Unless your child really has caused dangerous disruption with repeated warnings of the consequences I'd fight it - I can't see the benefit to the school - he/she is leaving .

They've been happy enough to accept the extra funding that comes with having an SEN student - I'd be fighting it . I wouldn't passively accept this - I can't imagine how your child would feel being so excluded- if their behaviour was that bad why are they still in the school ??
What's your child's diagnosis op ?
Are the behaviours associated to their condition or are they just really badly behaved ?

Blueblell · 15/06/2023 21:21

Definitely don’t tell him before the exam - that is the most important thing. However I would talk to the school and tell them that he is excited to give gifts in and strongly ask them to reconsider. What a rotten situation for you.

theculture · 15/06/2023 21:23

Are they worried the assembly may be too much for him, can you offer to go to support him?

Otherwise it does sound very mean!

AnyaMarx · 15/06/2023 21:23

I've advocated for people before now as my son now an adult has Aspergers - I successfully fought the LEA and won - it takes tenacity and energy but if you know your child and their condition you can do it .

I wouldn't allow this - at least I wouldn't take it lying down - I can't imaging the hurt this will cause and it seems needless when the school isn't going to even have to deal with them anymore ! They've been happy enough to allow them to stay in their school (and take the extra £££££ says the cynic in me )

Come in op fight it .

Redebs · 15/06/2023 21:24

They can only exclude her/him from the ceremony if they judge that her/his behaviour will be unsafe or severely disruptive during the event.

Unless s/he is a risk to or is intimidating staff or pupils, then it is unreasonable to do that.

Spiteful and unprofessional I'd say.

Caffinefree · 15/06/2023 21:25

Take it straight to the head and challenge, challenge, challenge. It’s very poor practice.

Zipidydodah · 15/06/2023 21:26

FussyPud · 15/06/2023 20:42

Remind the school that discrimination on the basis of disability is an offence under the Equalities Act 2010, and that you’re going to consult either SENDIASS or an advocate to ensure they’re not falling foul.

I have zero time for schools being discriminatory because they can’t be bothered to learn the intricacies of their students needs.
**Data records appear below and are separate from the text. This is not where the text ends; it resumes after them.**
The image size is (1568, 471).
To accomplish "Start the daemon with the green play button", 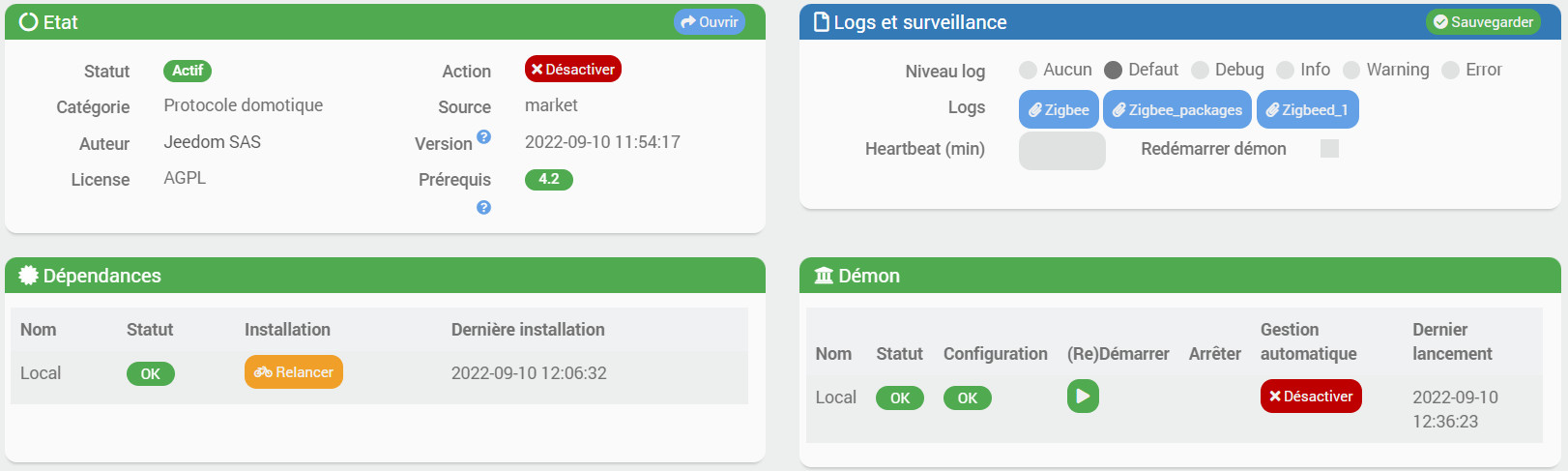I will click(x=1083, y=397).
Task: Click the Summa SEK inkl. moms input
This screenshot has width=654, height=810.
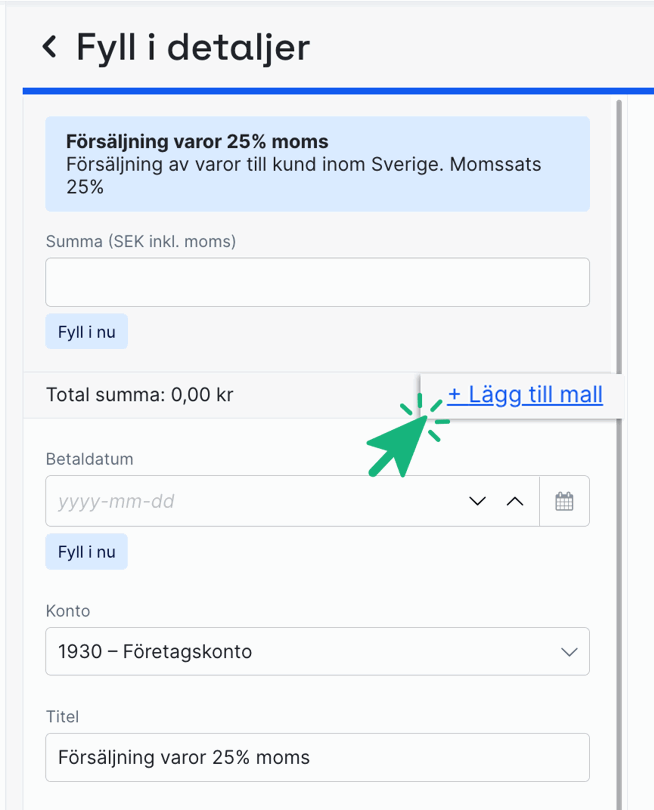Action: click(x=317, y=282)
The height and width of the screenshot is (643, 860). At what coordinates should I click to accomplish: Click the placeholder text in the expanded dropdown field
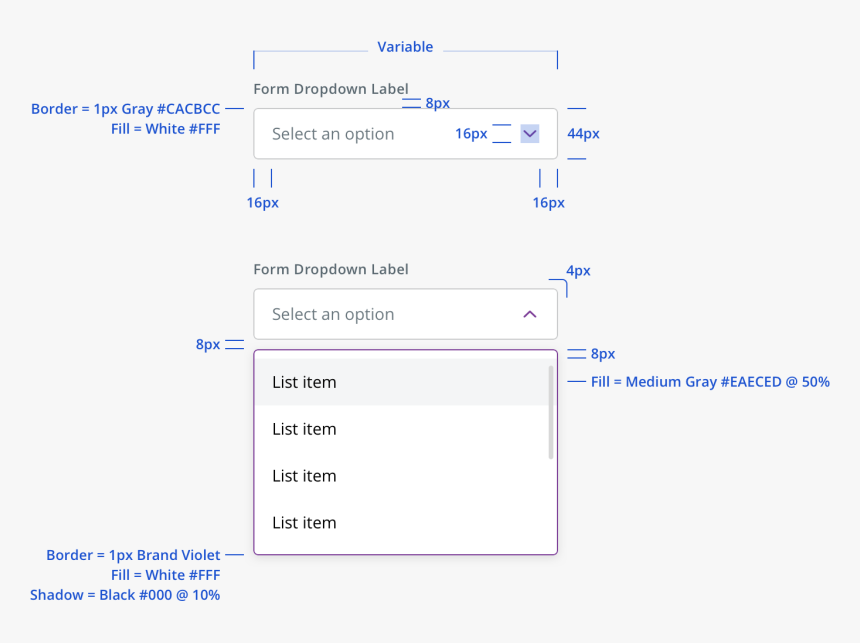tap(333, 314)
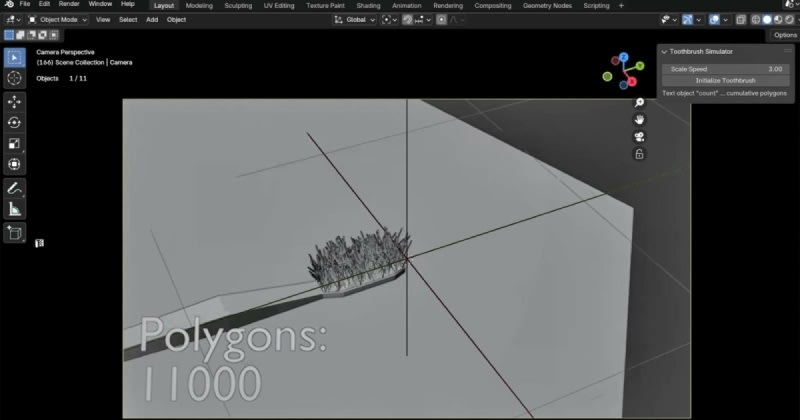The height and width of the screenshot is (420, 800).
Task: Activate the Rotate tool
Action: click(x=15, y=122)
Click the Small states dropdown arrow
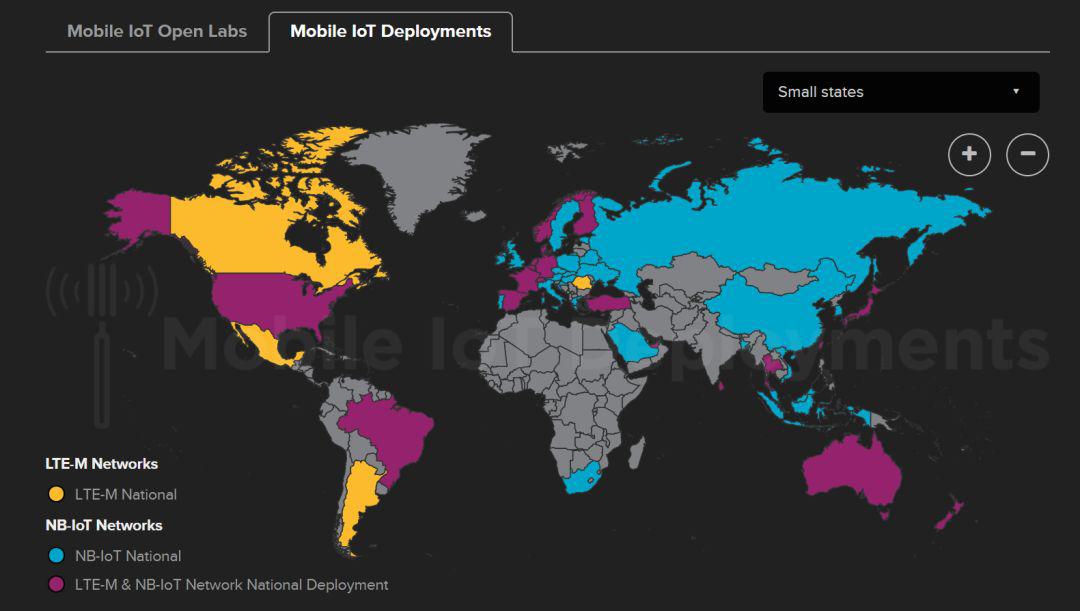 click(x=1015, y=92)
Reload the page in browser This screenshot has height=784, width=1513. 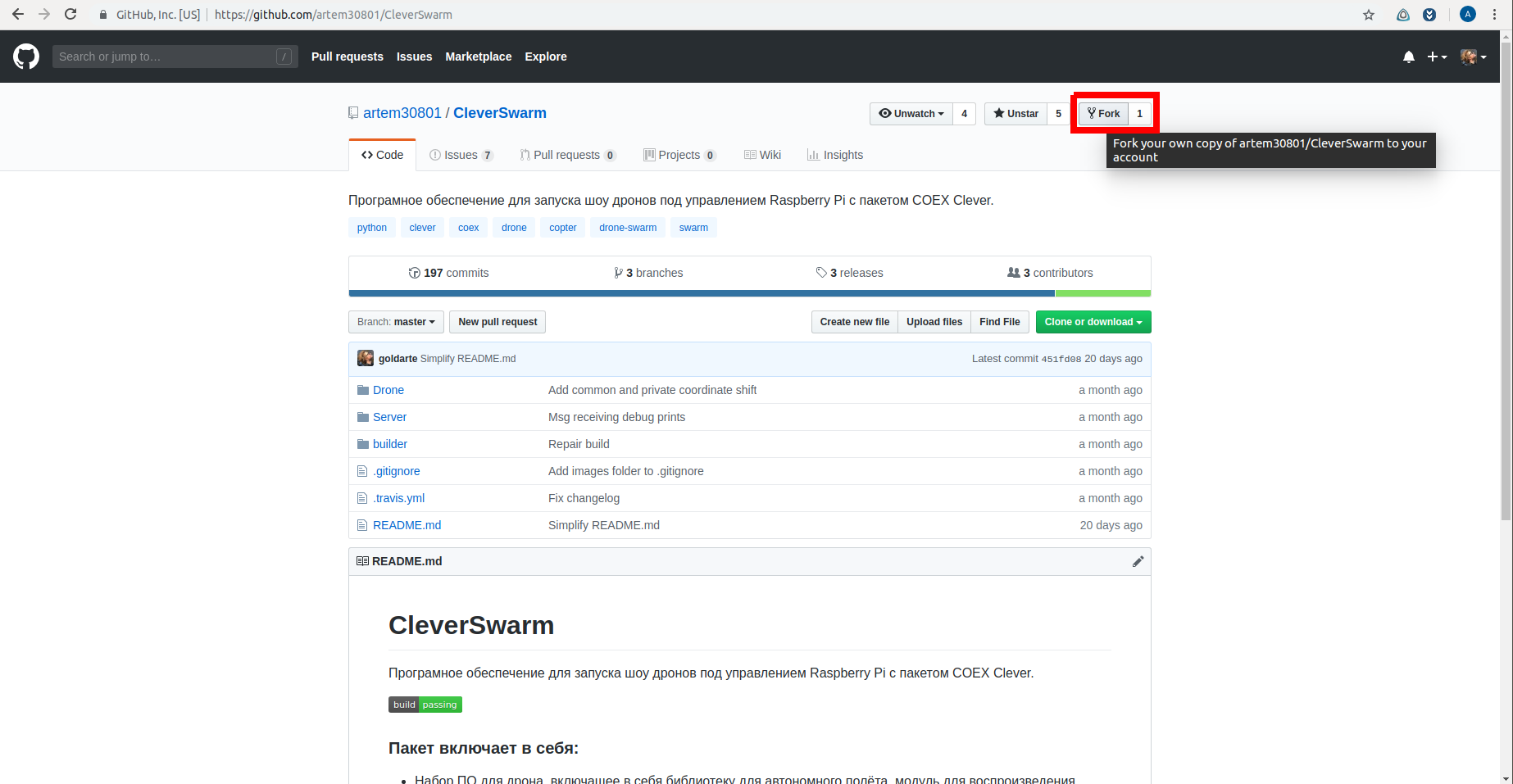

Meanwhile teachers and teaching assistants are been sworn at, slapped, punched, kicked, spat at, sexually assaulted by children who often have SEND needs but yeh …. but you are right …. It’s because we can’t be bothered.
SEND needs doesn’t mean poor behaviour is ok

https://www.unison.org.uk/news/2022/10/school-staff-face-violent-attacks-from-pupils-with-some-receiving-death-threats-new-research-finds/amp/

School staff face violent attacks from pupils, with some receiving death threats, new research finds  | News, Press release | News | UNISON National

UNISON contributed to academic study leading to new guidance

https://www.unison.org.uk/news/2022/10/school-staff-face-violent-attacks-from-pupils-with-some-receiving-death-threats-new-research-finds/amp/

JaneBeyre · 15/06/2023 21:26

God that is nasty. I hope you can find a way of going and ensuring your DC enjoys the night. Some teachers are heartless.

Kiwano · 15/06/2023 21:26

Wuzzlew · 15/06/2023 20:38

@ModeWeasel

I say poor SEN management.

They say poor behaviour choices. That’s a whole other 10,000 threads!

I think you need an urgent discussion with them about disability discrimination and whether they really want you to have to take this to the tribunal.